PROBLEM DETAILS: Please continue the texting-homicide sentencing article from its last sentence.

TEXT UNDER STUDY:
※

The emotions were equally strong — and equally opposite — when Abany sentenced Deveau to spend at least a year behind bars following his conviction for motor vehicle homicide and negligent operation of a motor vehicle causing serious bodily injury while texting.

Following the convictions, Roman, Bowley’s sister, and one of Bowley’s three adult children delivered victim impact statements. His daughter, Dawn Bowley, gave an emotionally wrenching account of what her father looked like in the 18 days he lingered at a Boston hospital following the crash.

Bowley’s veins seemed to glow as he lay, unconscious, in his hospital bed, she said. He could not speak because of the tubes put into his throat to assist in his breathing; his damaged teeth had been removed to clear a way for the tubes, she said.

“I lost my marbles a couple of times after my Dad died,’’ Dawn Bowley said. “I kept waking up at night thinking I was stuck in the hospital elevators.’’

She said that her father’s brain swelled as his condition worsened.

“His brain was pulsating like a heart the last day he was with us,’’ she said.

※

STUDY MATERIAL:
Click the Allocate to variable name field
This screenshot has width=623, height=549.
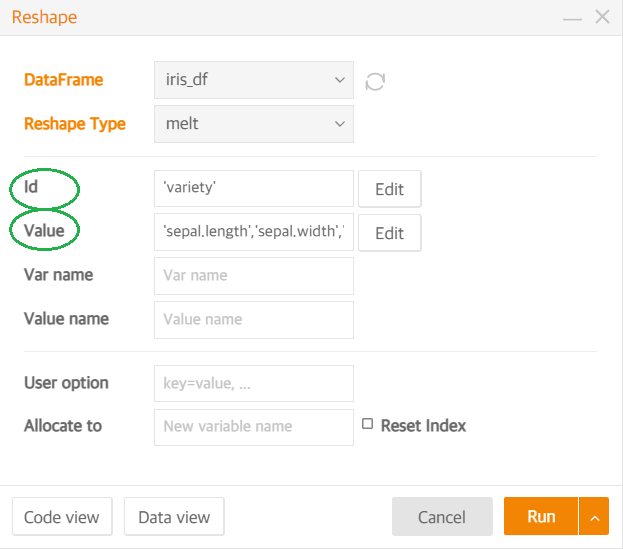(254, 427)
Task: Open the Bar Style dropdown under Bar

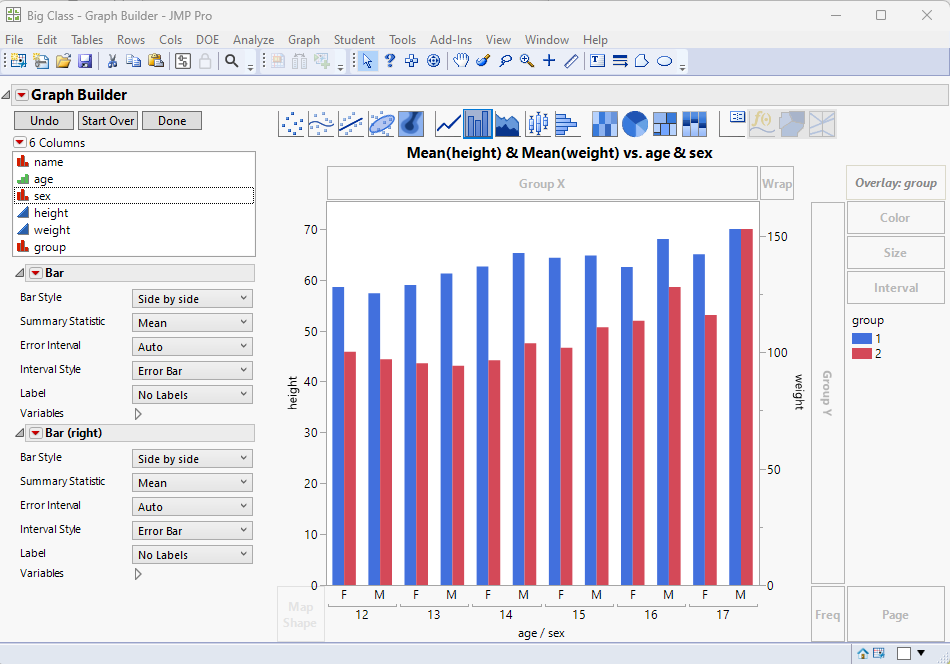Action: pyautogui.click(x=192, y=298)
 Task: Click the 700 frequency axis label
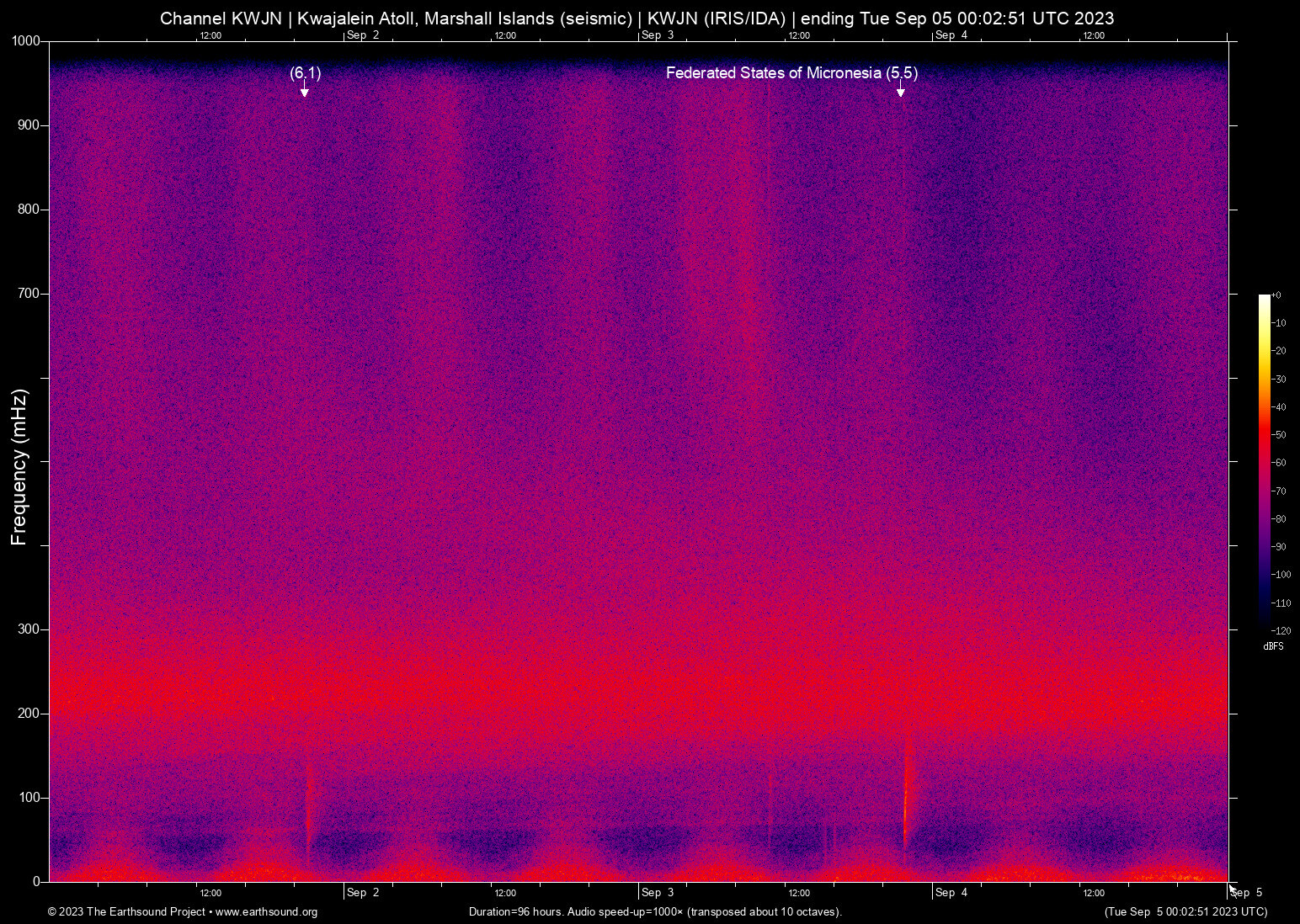click(29, 294)
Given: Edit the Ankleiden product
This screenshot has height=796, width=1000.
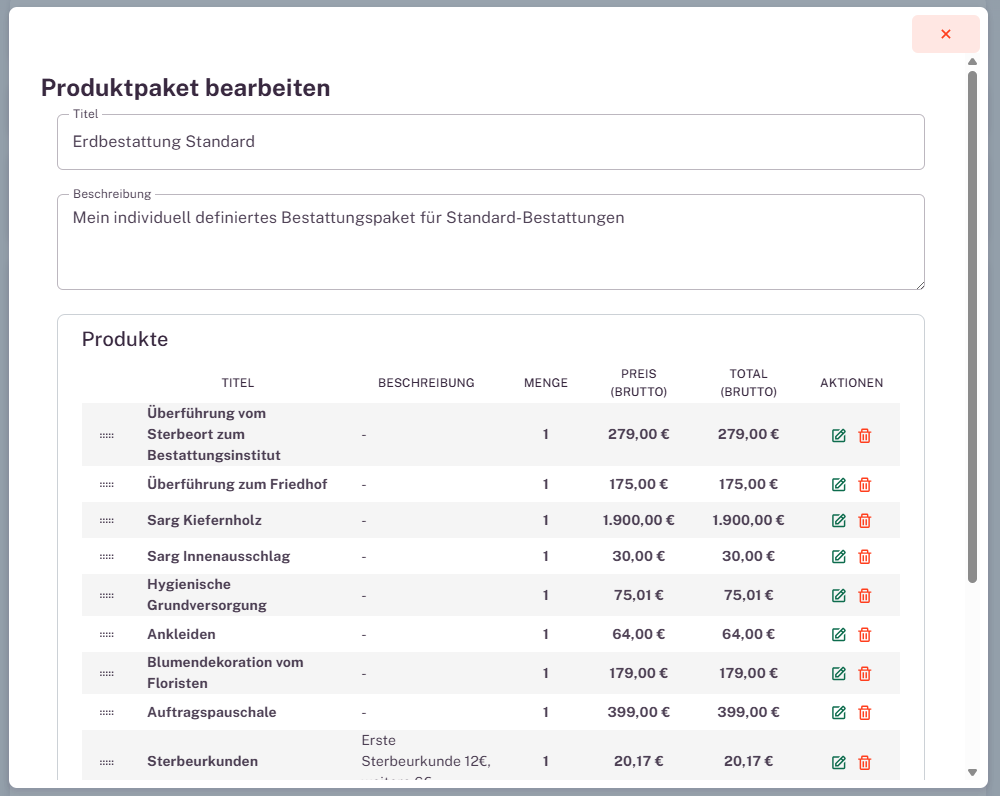Looking at the screenshot, I should pos(840,634).
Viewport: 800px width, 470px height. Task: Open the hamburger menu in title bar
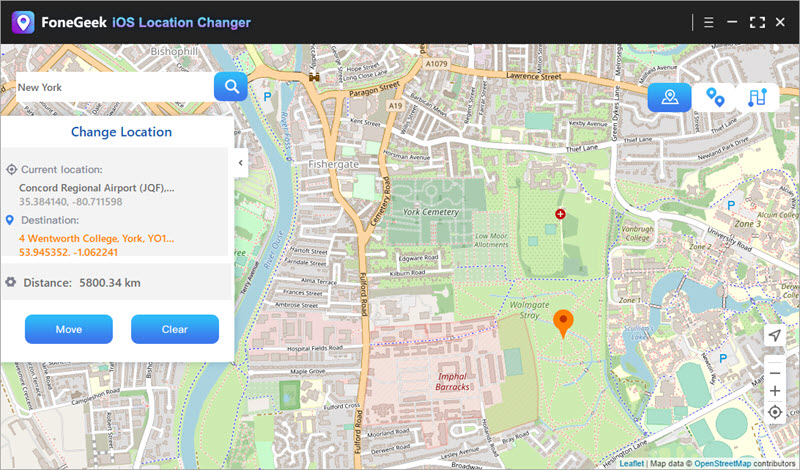tap(708, 22)
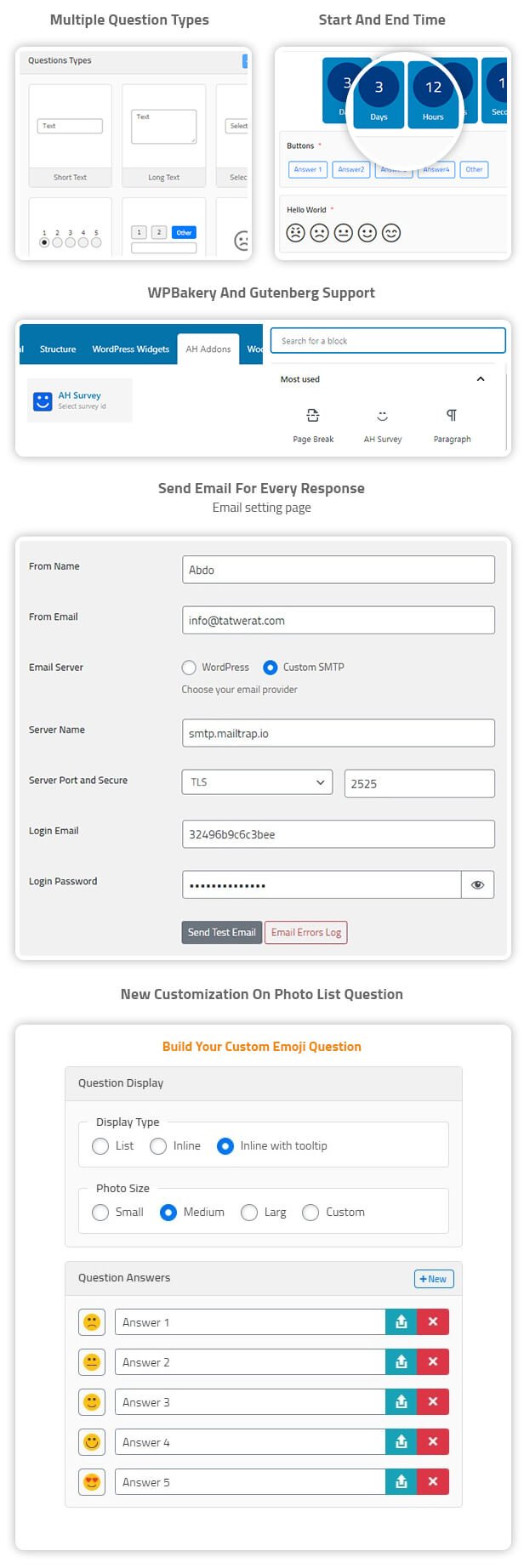Screen dimensions: 524x1568
Task: Click upload icon for Answer 1
Action: (402, 1322)
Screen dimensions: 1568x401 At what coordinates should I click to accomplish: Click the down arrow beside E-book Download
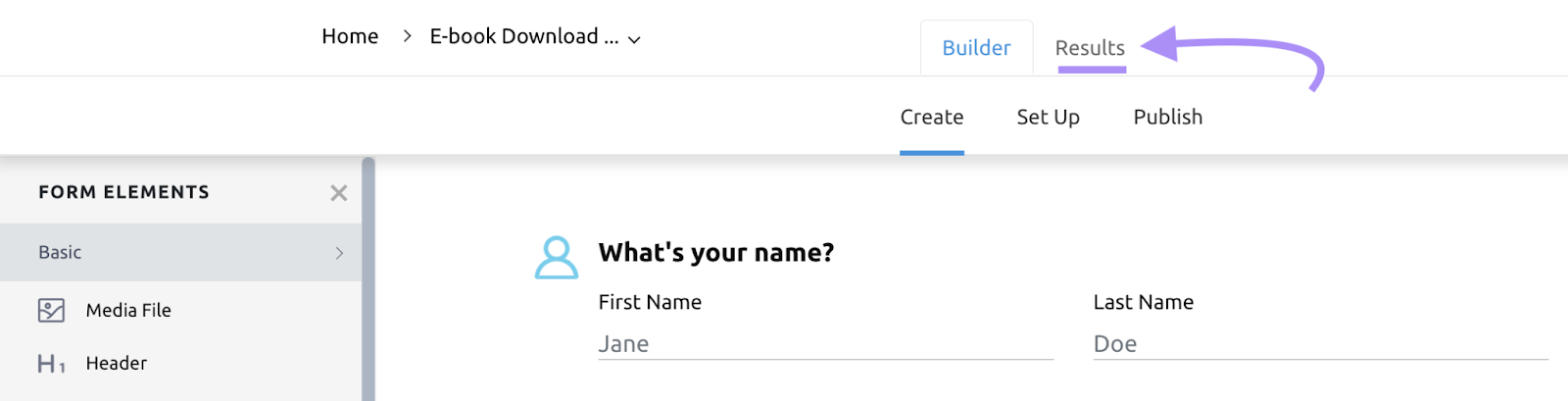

※

RESULT OF THE TASK:
After his death, Bowley’s remains were cremated. Dawn Bowley said her daughter was so devastated by the death of her grandfather that she took the urn into her own bedroom.

“My daughter slept with his ashes until we buried him,’’ Dawn Bowley said. “She couldn’t let go.’’

Deveau was ordered to spend at a least a year behind bars and was removed from the courtroom in handcuffs.

A few moments later, his mother briefly spoke to reporters, shaking uncontrollably as she did.

“This past year has been an absolute tragedy, not only for our family but the Bowley family and Miss Roman as well,’’ she said.

Gathering herself, she described her son as a “very reliable’’ person who worked at two jobs — one at a Market Basket supermarket, and the second, at a nursing home.

“He would never, ever intentionally hurt anybody,’’ she said.